**GIVEN TEXT**

NC squandered a stock boom on the rich
In North Carolina, the stock market’s boom comes with a second sound – a cracking. It’s the sound of income inequality widening.
Four years ago, the Dow stood at 14,000. It closed Friday at 21,858. That’s a bonanza for the investors who have ridden the rise, and in North Carolina the payoff has been enhanced by tax cuts that favor those who profited the most.
The stock market surge has channeled so much new wealth to the top that you would think that even North Carolina’s trickle-down zealots would be embarrassed that they cut taxes on the rich. (To further enhance those gains, Republicans also did away with the estate tax, even though it only applied to estates valued at more than $5 million.) Instead, they’re proud of lowering the tax burden on the wealthy, and their counterparts in Washington are talking about doing the same at the federal level.
The great giveaway to the prosperous started in 2013 when Republicans eliminated North Carolina’s modestly progressive three-step income tax and replaced it with a flat tax. That meant those on the highest rung of the tax rates would now pay the same as those on the lowest. Everybody’s equal! Except the income tax rate was cut much more for top earners (7.55 to 5.8 percent) and barely reduced for the lowest rung (6 to 5.8 percent). The flat tax will soon drop to 5.25 percent.
In 2013, 92 percent of stock was held by the richest 20 percent of Americans, according to research by NYU economist Edward Wolff. Assuming that percentage is roughly the same in North Carolina, most of the money from the stock boom has gone to one-fifth of the state’s population.

**EXERCISE REQUIREMENTS**
a) According to the article on North Carolina's tax cuts, how much was the income tax rate for top earners cut in 2013?
b) Please carry on the article on North Carolina's tax cuts from its last sentence.
The records placed after this article on North Carolina's tax cuts are not needed.

**RECORD EXTRACTS**
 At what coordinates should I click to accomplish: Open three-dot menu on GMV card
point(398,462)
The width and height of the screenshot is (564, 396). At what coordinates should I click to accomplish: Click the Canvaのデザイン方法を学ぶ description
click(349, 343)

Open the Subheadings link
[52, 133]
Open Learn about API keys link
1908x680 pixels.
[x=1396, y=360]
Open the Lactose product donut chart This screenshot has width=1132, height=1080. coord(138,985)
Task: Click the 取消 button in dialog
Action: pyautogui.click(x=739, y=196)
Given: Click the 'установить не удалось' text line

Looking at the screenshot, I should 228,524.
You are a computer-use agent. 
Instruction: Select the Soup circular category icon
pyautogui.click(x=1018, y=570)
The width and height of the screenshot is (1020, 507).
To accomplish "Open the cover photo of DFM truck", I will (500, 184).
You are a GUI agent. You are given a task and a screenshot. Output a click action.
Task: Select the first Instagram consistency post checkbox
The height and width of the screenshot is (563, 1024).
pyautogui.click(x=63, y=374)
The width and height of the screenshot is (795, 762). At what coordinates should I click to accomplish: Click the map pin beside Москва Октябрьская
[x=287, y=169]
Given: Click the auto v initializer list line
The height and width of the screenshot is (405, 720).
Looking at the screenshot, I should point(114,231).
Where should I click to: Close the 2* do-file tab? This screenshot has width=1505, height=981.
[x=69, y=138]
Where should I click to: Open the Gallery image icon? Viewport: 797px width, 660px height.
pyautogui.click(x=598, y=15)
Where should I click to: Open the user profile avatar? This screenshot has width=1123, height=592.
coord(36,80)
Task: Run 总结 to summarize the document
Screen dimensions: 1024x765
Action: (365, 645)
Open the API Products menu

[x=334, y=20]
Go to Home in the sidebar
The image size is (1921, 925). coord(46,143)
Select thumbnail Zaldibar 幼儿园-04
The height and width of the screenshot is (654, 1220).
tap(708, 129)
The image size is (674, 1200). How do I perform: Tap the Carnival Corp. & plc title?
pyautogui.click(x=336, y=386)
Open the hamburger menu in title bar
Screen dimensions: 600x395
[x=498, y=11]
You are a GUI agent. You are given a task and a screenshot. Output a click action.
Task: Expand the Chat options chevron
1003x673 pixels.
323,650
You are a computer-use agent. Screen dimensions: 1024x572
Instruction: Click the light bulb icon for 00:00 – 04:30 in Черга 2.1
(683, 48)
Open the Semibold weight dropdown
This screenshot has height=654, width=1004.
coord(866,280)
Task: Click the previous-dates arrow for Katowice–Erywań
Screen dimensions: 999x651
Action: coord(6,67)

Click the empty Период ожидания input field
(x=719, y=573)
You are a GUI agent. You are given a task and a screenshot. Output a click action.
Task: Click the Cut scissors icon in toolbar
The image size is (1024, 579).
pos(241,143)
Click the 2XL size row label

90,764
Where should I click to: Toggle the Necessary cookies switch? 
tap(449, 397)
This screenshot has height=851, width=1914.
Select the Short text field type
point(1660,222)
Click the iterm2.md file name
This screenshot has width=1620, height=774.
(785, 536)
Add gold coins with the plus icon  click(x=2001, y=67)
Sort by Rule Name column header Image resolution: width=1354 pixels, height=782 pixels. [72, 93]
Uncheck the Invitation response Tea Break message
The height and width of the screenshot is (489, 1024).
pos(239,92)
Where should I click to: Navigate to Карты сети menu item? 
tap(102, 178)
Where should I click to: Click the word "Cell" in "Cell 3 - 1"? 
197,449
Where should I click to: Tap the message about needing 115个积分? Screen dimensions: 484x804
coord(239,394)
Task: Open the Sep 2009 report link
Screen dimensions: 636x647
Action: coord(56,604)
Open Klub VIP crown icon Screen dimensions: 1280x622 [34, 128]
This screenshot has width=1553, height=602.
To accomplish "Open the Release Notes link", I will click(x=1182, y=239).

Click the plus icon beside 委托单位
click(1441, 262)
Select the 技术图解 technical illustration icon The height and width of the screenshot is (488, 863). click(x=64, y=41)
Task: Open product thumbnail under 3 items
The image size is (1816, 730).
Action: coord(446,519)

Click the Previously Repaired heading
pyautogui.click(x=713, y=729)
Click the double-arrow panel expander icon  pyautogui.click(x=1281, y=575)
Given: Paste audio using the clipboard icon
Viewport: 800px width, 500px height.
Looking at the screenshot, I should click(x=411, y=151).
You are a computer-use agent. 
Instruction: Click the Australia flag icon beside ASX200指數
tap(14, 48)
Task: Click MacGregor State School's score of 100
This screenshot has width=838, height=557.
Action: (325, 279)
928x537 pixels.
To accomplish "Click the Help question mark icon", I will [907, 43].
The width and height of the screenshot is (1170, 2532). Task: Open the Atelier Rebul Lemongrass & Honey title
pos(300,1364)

**EXERCISE RESPONSES**
a) It was cut from 7.55 percent to 5.8 percent.

b)
Giving that largesse to the well-off is not without cost. State government spending – already cut to bare-bones levels when Republicans took over as the Great Recession ended – has remained essentially flat after inflation and population growth are factored in.
The result is that schools must get by without adequate textbooks, prisons are understaffed, the underfunded court system imposes onerous and regressive fees, a shortage of mental health beds and treatment resources for opioid addicts goes largely unaddressed, teacher pay remains poor, teacher assistants have been greatly reduced and retired state workers this year got their first cost of living pension increase in several years – a miserly 1 percent.
Republican lawmakers see a different situation. In their eyes, they’ve restrained state spending, prudently added to the state’s rainy day fund, targeted teacher pay increases to have the greatest effect and established a “business friendly” environment of low taxes and reduced regulations.
But even that rosy view doesn’t refute the fact that Republican tax cuts have given the most to those who’ve already benefited the most from the economic recovery. The NC Tax & Budget Center, which advocates for tax fairness, reports that “nearly 80 percent of net tax cuts since 2013 will flow to the top 20 percent of taxpayers.”
With that lopsided distribution, the cuts have widened economic inequality in a state where it was already a serious problem. There is an income (and jobs) gap between rural and urban North Carolina that is drawing population out of rural areas and into cities. But the fast-growing cities also are undermined by income inequality that fuels gentrification and shrinks the stock of affordable housing.
The loss of a progressive income tax will continue to widen the gap between the state’s most prosperous and those in the lower half who can’t find a way up because of stagnant wages, student debt and higher housing and health care costs.
“A flat tax is definitely not the response to inequality,” said Cedric Johnson of the Budget & Tax Center. “A flat tax works in reverse.”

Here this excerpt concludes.